▸ Work instructions
Restate word for word the lines below, from the one containing "Viewport: 1366px width, 768px height." through the final line, with no pictures included.
*** Block opens ***
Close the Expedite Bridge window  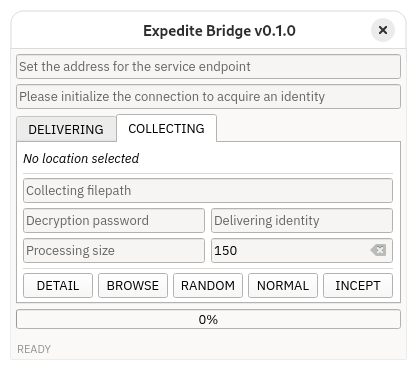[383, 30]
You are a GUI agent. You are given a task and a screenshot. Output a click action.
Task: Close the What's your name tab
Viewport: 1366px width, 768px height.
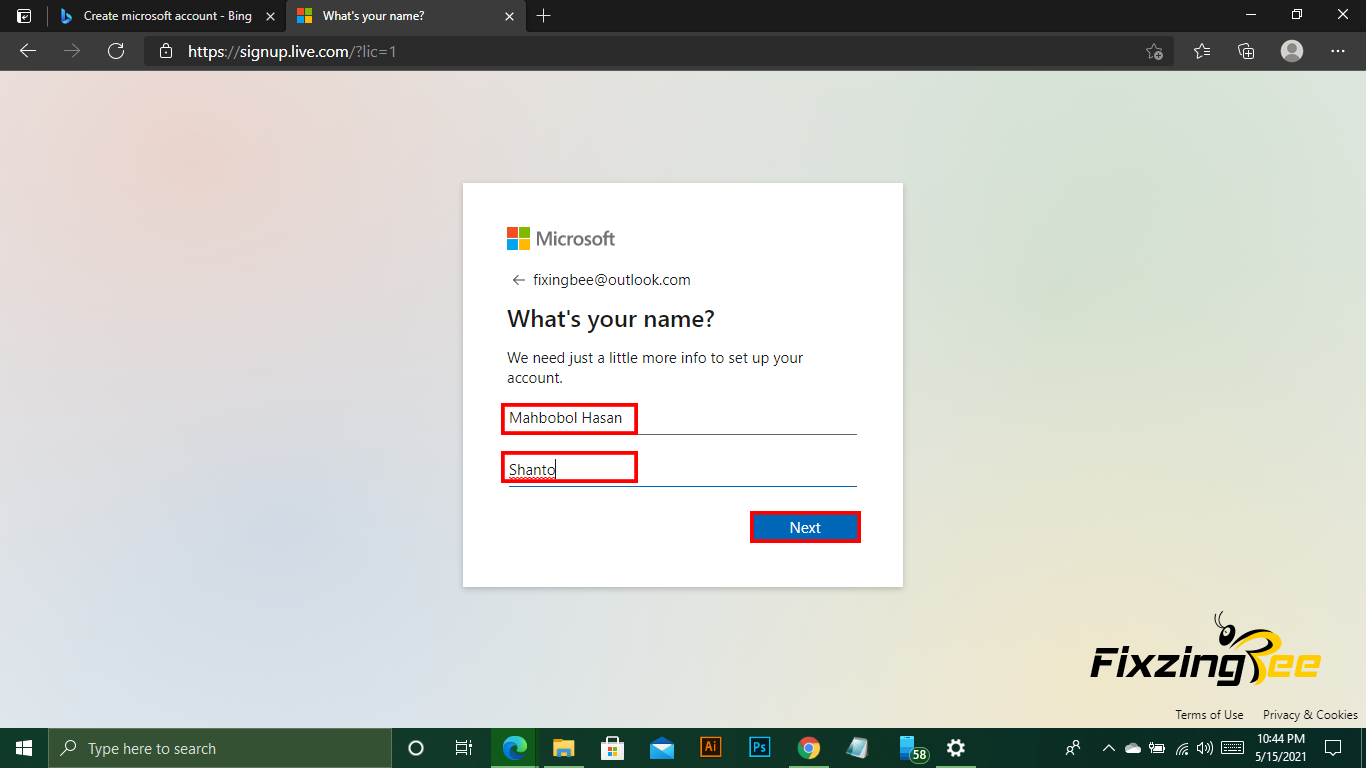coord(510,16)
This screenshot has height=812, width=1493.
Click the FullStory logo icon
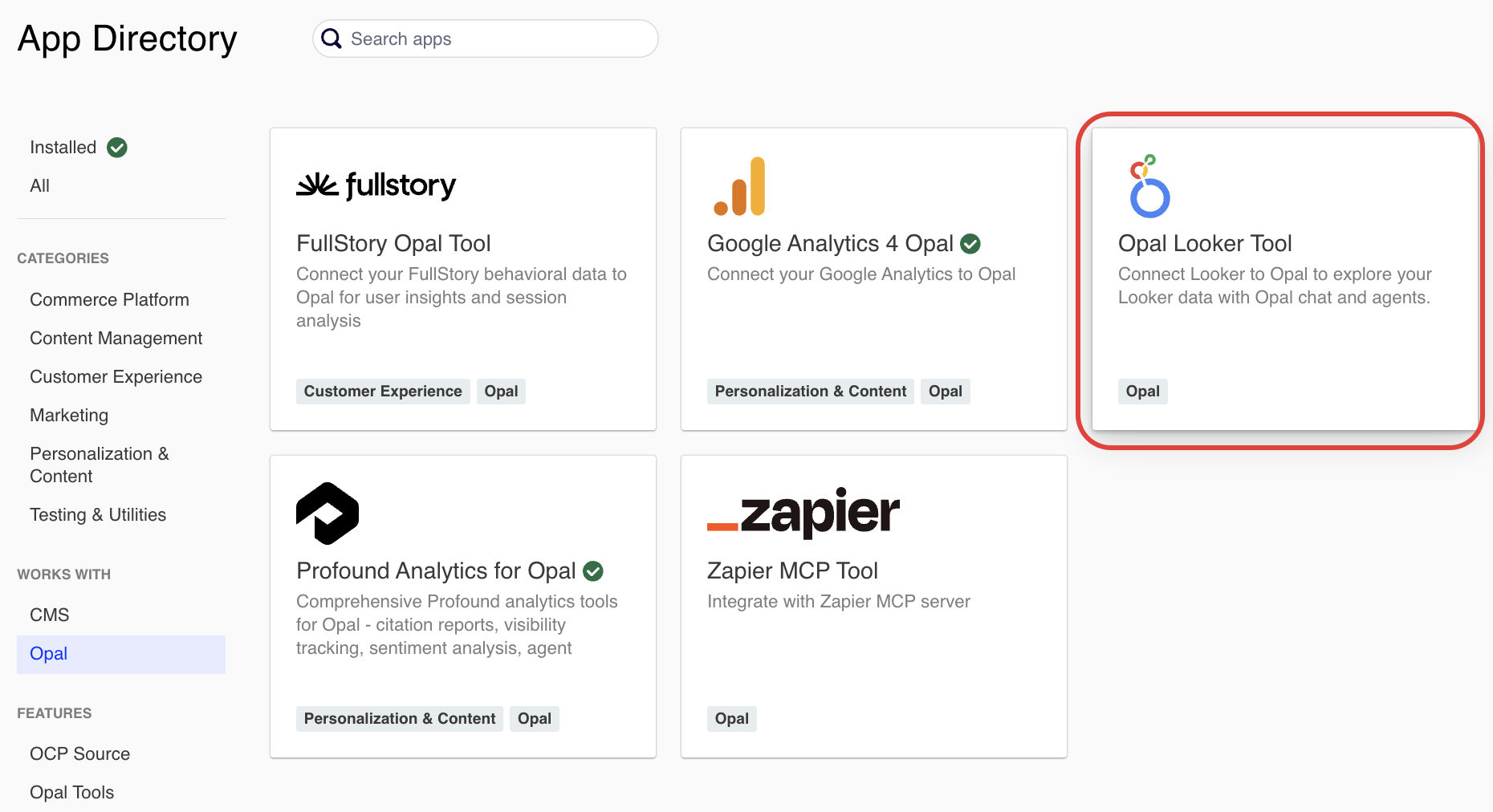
*** Block closes ***
▸ Response area
Viewport: 1366px width, 768px height.
coord(510,16)
This screenshot has height=812, width=1493.
Click the FullStory logo icon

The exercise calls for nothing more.